Quand la décision fut prise de sécuriser la sortie des civils, les assaillants ont dépêché des snipers, qui s’en sont pris à la plupart des véhicules civils qui quittaient la ville par la route Idlib-Al-Mastoumeh, attaquant également des colonnes de civils qui se pressaient vers ladite route, coutant la vie  à une dizaine d’entre eux.
Le samedi au matin, la ville d’Idlib avait rendez-vous avec la décision militaire de se retirer de la cité, pour se repositionner aux alentours, afin d’alléger les pertes humaines et dans l’attente des renforts pour attaquer de nouveau. Les soldats ont sécurisé toutes les positions militaires déployées le long de la route Idlib-Al-Mastoumeh, fournissant une couverture de feu aux civils qui l’empruntent. Sauf que les rebelles visent ceux qui s’échappent par des tirs de snipers mais aussi de mitrailleuses lourdes Dochka, les accusant de loyauté à l’Etat.

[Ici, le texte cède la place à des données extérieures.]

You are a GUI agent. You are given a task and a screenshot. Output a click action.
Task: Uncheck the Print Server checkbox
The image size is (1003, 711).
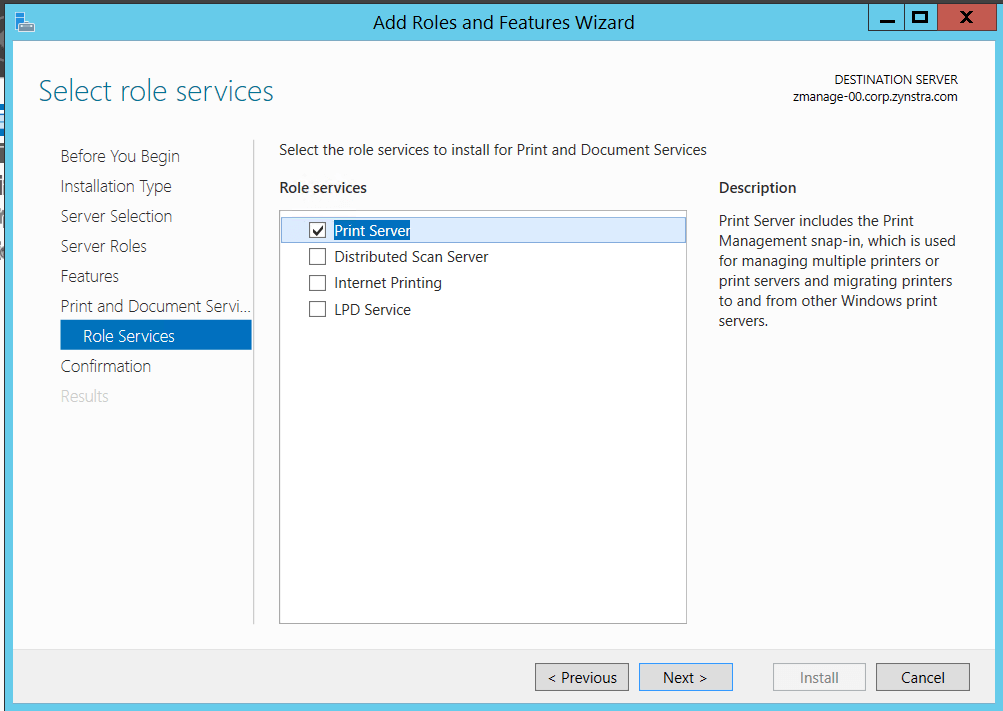318,231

En quatre jours de combats, plus de 60 personnes ont péri dans les rangs des forces de la protection civile, en plus des dizaines de blessés qui ont été transportés vers les hôpitaux de Jisr Al-Choughour et Lattakié, avant que les rebelles s’emparent de l’hôpital national d’Idlib.

Lorsque la ville fut vidée des forces armées, les foules d’hommes armés sont entrées dans le carré sécurisé et se sont déployés dans l’ensemble des quartiers, pour entamer une opération de liquidation en règle et mettre la main sur les personnes « recherchées ». Al-Akhbar a pu savoir que plus de 100 civils, hommes et femmes, ont été éliminés et des centaines arrêtés et transférés vers la prison centrale non loin de la place des Sept fontaines, dans le centre-ville.

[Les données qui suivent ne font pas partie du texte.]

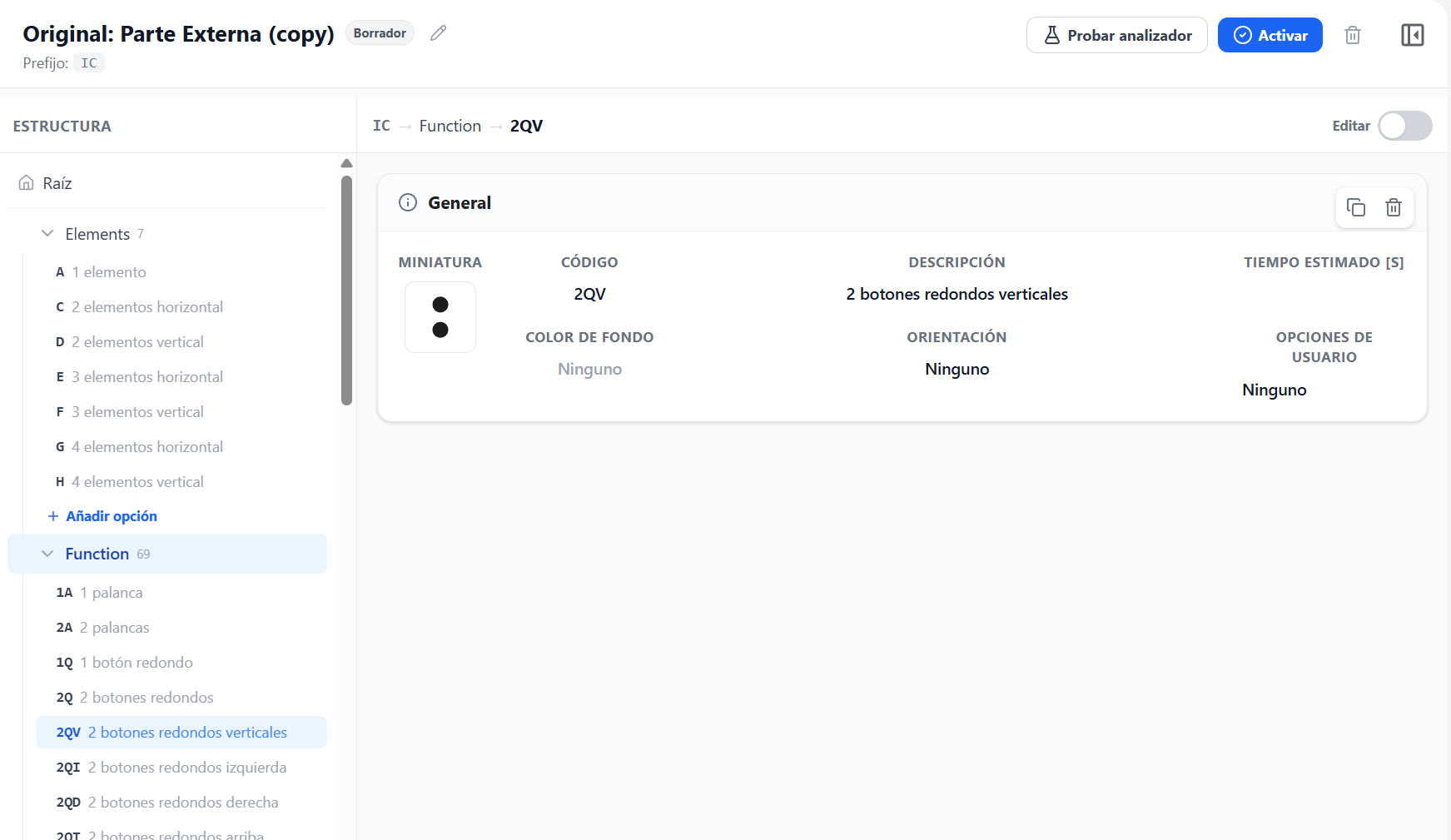Click the trash icon in the top header
The width and height of the screenshot is (1451, 840).
click(1353, 35)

Certaines personnes ayant parvenu à fuir de l’enfer de la guerre à Idlib ont affirmé avoir vu des exactions commises par les assaillants, qui ont traîné un grand nombre d’hommes dans les rues des quartiers d’Al-Chamali et d’Al-Dhbeit, les liquidant par décapitation ou par balle. Certaines rebelles ont tués leurs proches, en guise de vengeance, pour s’être rangés aux côtés de l’Etat syrien. Un d’entre eux a même égorgé sa propre sœur, qui s’était mariée avec un militaire.

Quant à la directrice de l’école Al-Bouhtouri, Roula Al-Zir, elle a été exécutée devant ses enfants, après avoir refusé de quitter la ville, punie pour avoir publié sur Facebook une photo la représentant entourée du Président Bachar Al-Assad et de son épouse.

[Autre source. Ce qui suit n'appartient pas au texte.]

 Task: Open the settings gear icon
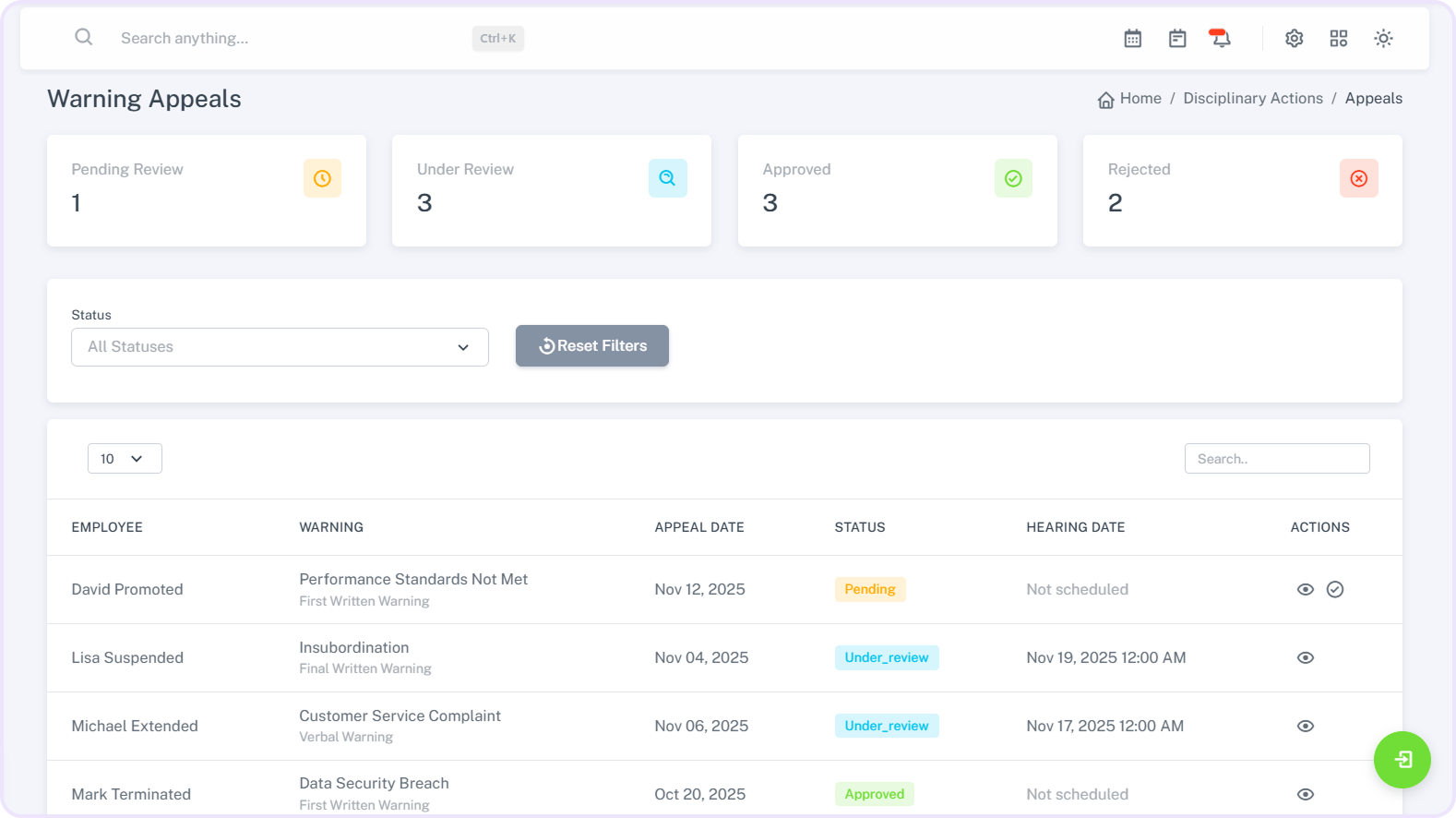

D’autres hommes armés ont tué une personne âgée et son fils, de la famille Al-Khal, accusés de tenir un commerce d’alcool. Certaines familles sont  toujours retenues à l’intérieur de la ville d’Idlib, dont le Père Ibrahim Farah, paroissien de l’église orthodoxe, arrêté par Jabhat Al-Nosra, qui l’a soumis à des coups de fouet, avant de l’exposer devant la caméra et où on le voit affirmer qu’il va bien.

Les histoires se succèdent sur les terribles massacres commis à l’encontre de ceux qui n’ont pu fuir la ville, alors que l’armée syrienne rassemble ses troupes, à Ariha et Jisr Al-Choughour, où des renforts sont arrivés de Hama, Homs, Damas et Lattakié.

Cet article a été traduit et édité par Syria Intelligence (Al-Akhbar, par Anas al-Homsi, le 8 Avril 2015)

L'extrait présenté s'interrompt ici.